Foreign bond investment

Foreign bonds - does it pay to invest in them?


The answer to such a question cannot be unambiguous because the category of foreign government bonds covers a wide range of quite diverse papers - from very risky ones, such as those of Ukraine or Venezuela (which can generate considerable profits), to very secure (but not profitable) such as Swiss or German papers.

Main risks of investing in foreign bonds


The main threats related to investments in foreign bonds include the issuer's credit risk, i. e. the issuer's ability to repay its debt. At present, bonds of developing countries such as Venezuela, Brazil and Nigeria bear the highest interest rates. Venezuelan annual bonds have the highest interest rates, and their yield is over 50 percent.

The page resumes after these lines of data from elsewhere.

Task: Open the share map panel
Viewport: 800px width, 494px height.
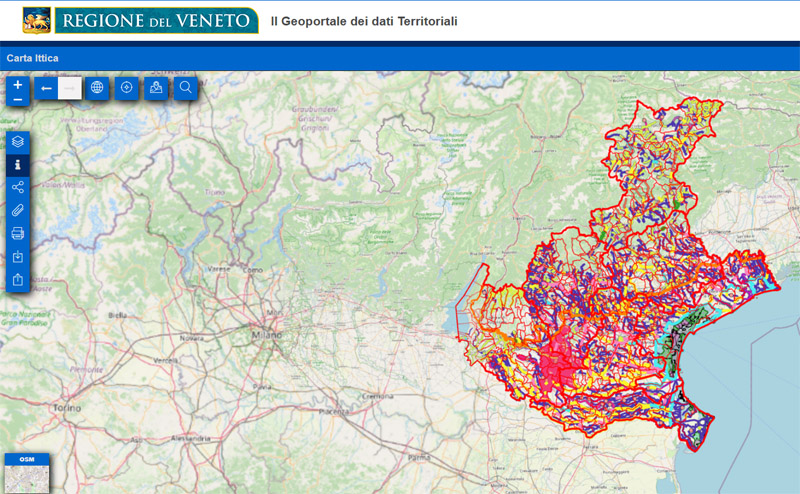Action: [18, 188]
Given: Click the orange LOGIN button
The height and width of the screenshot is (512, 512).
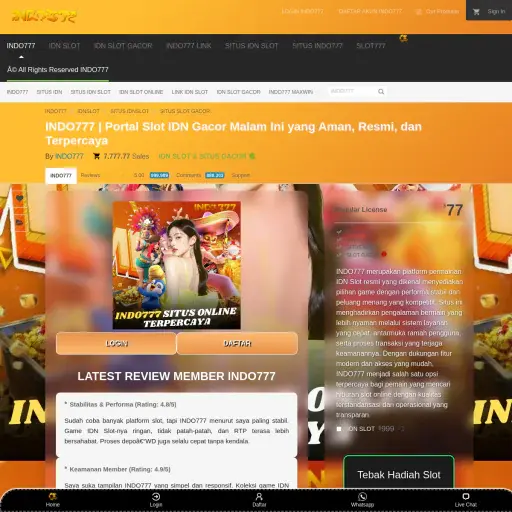Looking at the screenshot, I should tap(116, 343).
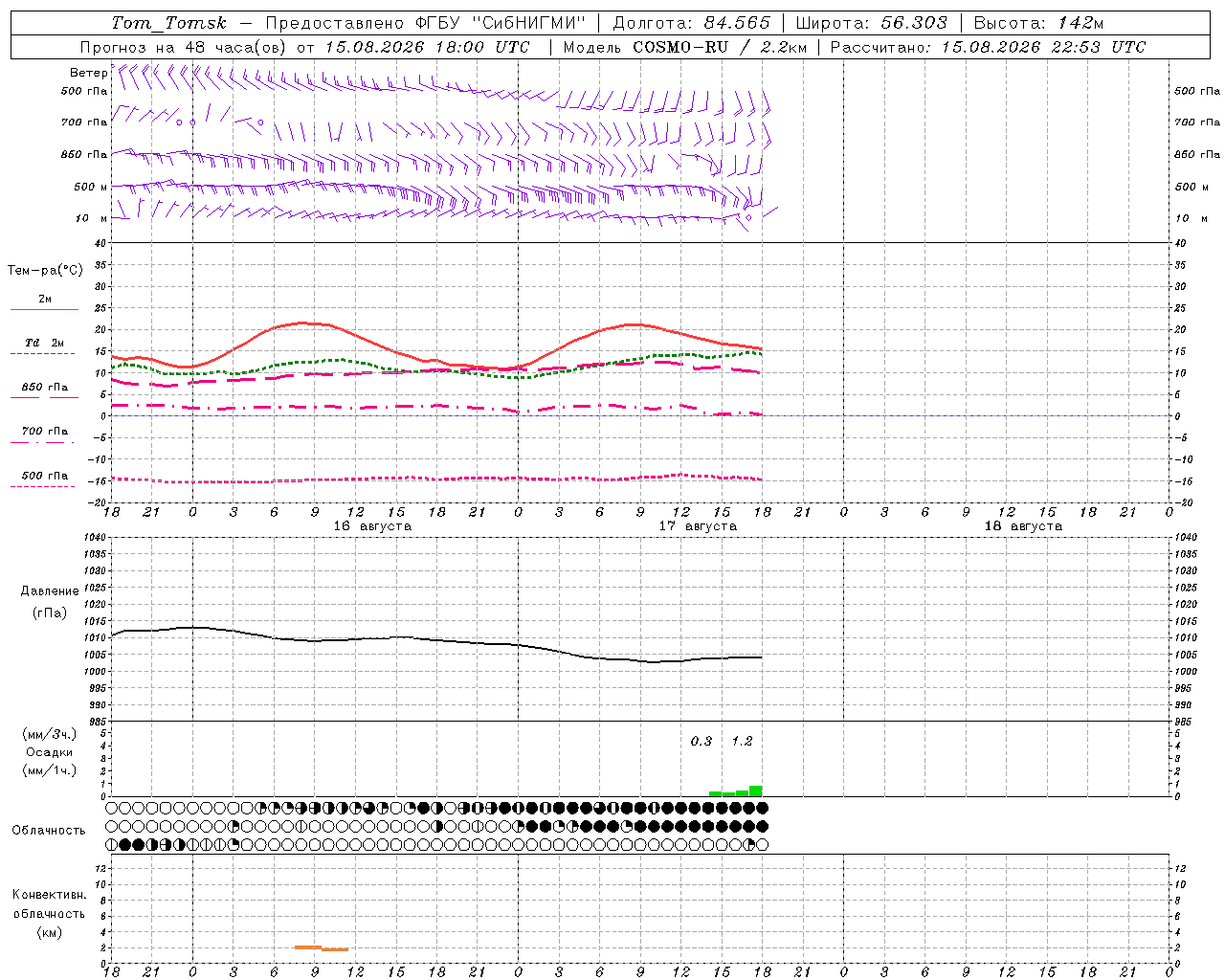Viewport: 1225px width, 980px height.
Task: Click the Td 2м dew point legend entry
Action: (44, 343)
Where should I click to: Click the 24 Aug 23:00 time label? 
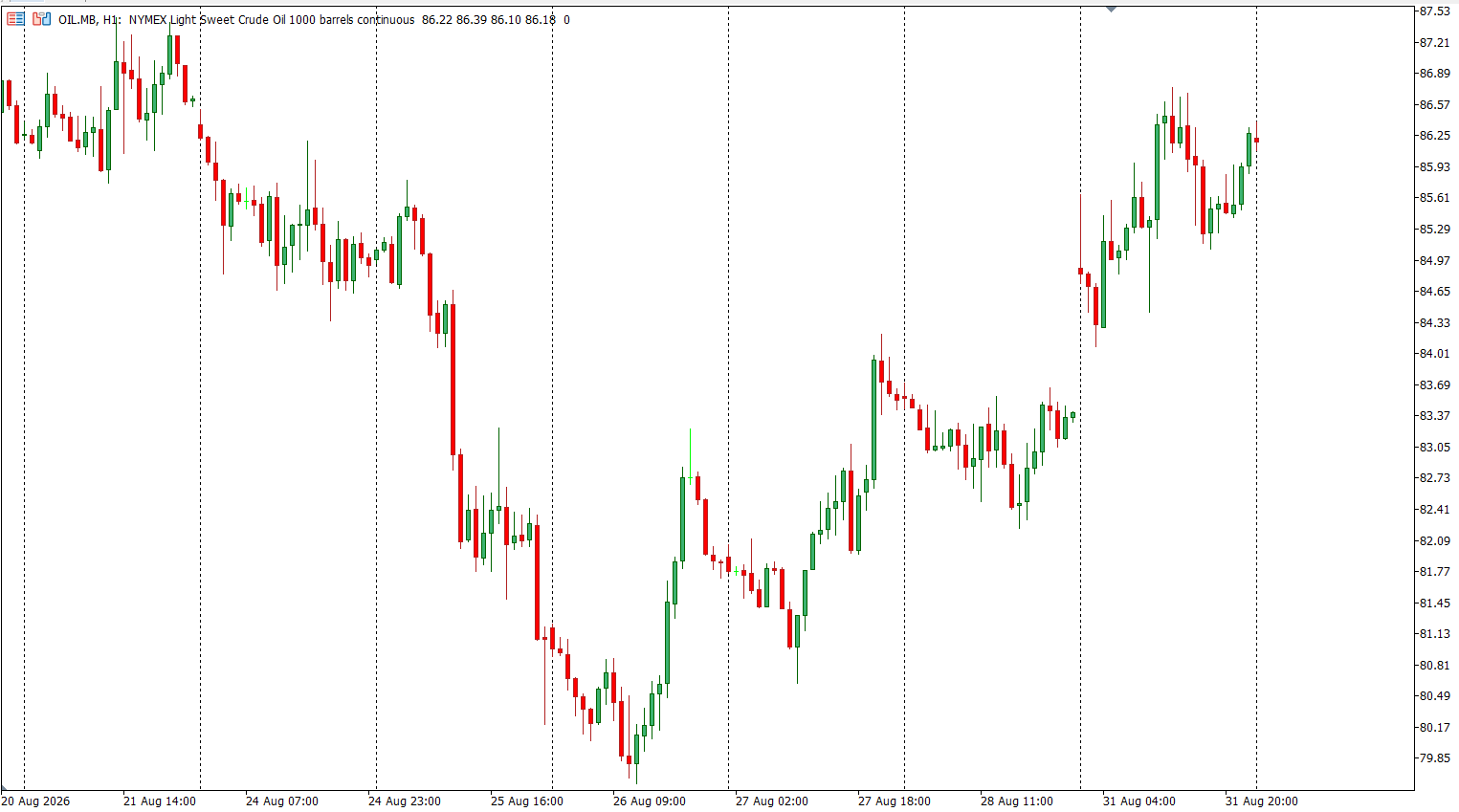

Among European countries, the highest annual bond yields are in Ukraine - 20 per cent - and in Russia and Greece - 10 per cent each. However, due to the difficult economic situation of these countries, there is a high risk of investing in these securities - in the event of a government's insolvency or debt restructuring, one can simply lose some or all of the money invested.

Liquidity risk when investing in foreign bonds 


For this type of investment, the liquidity risk must also be taken into account. It is a threat that if we have bonds, we will not be able to sell them at any time, in the expected amount and at a satisfactory price. Moreover, bonds are purchased in national currencies, which entails the risk of adverse changes in exchange rates.

Advantages of investment in foreign bonds


On the other hand, an unquestionable advantage of investment in foreign bonds is diversification of the investment portfolio. At a time of great uncertainty in the markets, sovereign bonds from countries with strong economies are a safe haven.

Investment in foreign bonds is facilitated by some of the brokerage houses that operate in national markets. However, we should bear in mind the high commissions of up to 500 USD for the acquisition of such debt securities.

Treasury bonds are addressed to both short-, medium- and long-term investors. Most countries issue bonds for a period of 3 and 6 months and 1-, 5-, 10-, 20- and 30 years.